Museum Leadership: What Happens When You Screw Up?
Show some humility: Try "Maybe I got this wrong and we need to begin over. How should we change things?" In essence you've asked your team to see you are vulnerable. Why? Because you are. If you choose this path, mean what you say. There's nothing worse than asking people to help you out when you don't really want to listen.
Understand that humility and courage are linked: In showing one you demonstrate the other. Both build trust.

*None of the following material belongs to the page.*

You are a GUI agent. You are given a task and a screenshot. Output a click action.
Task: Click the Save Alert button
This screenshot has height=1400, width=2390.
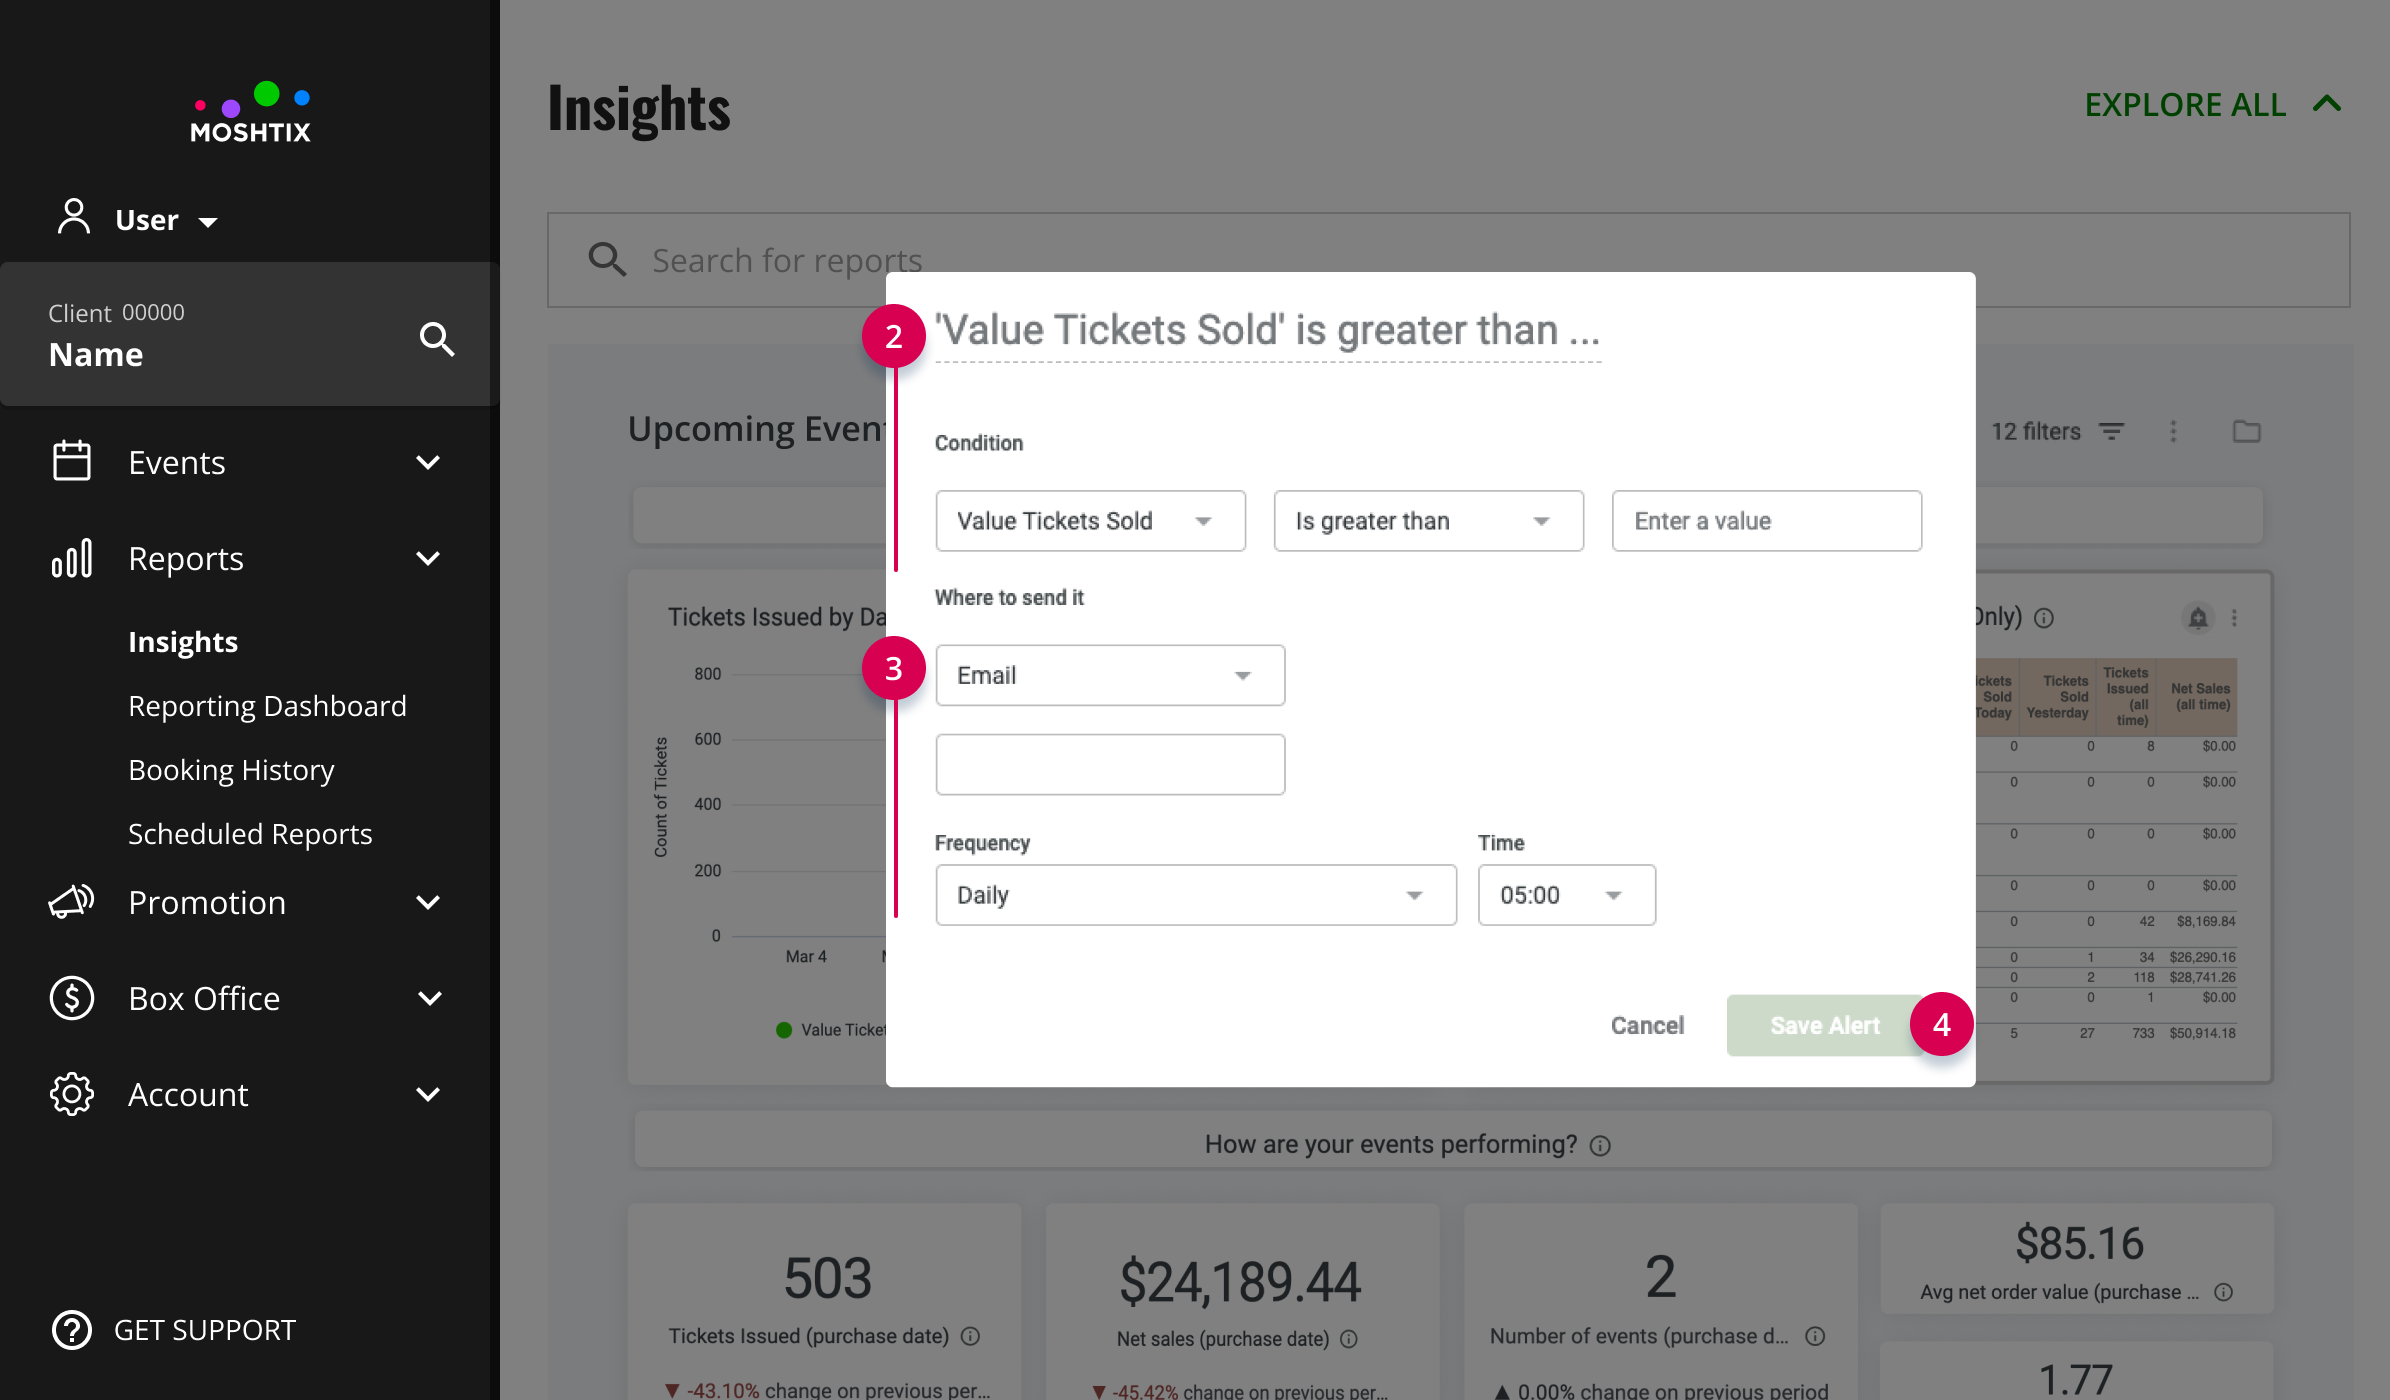[x=1825, y=1025]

Make sure everyone participates from the beginning: A lot of novice leaders believe leadership revolves around their being the fount of all ideas while their team supports them. It doesn't take long for staff to realize their role is essentially passive. All they need to do is show up, smile appropriately, and wait for the meeting to be over. (Hint: If praise is what motivates you, leadership may be a difficult journey.)
Believe in your team: A process, project or program is always better with input from everyone at the table. Presumably your team is smart. You hired them for a reason. Let them shine.
Put your personal feelings aside: The fact that your car got stuck in the snow, your washer leaked, you haven't had a date in six months, or your adolescent broke a major rule is nobody's business but yours. Focus on the problem at hand. Your issues are not an excuse to snap at your colleagues.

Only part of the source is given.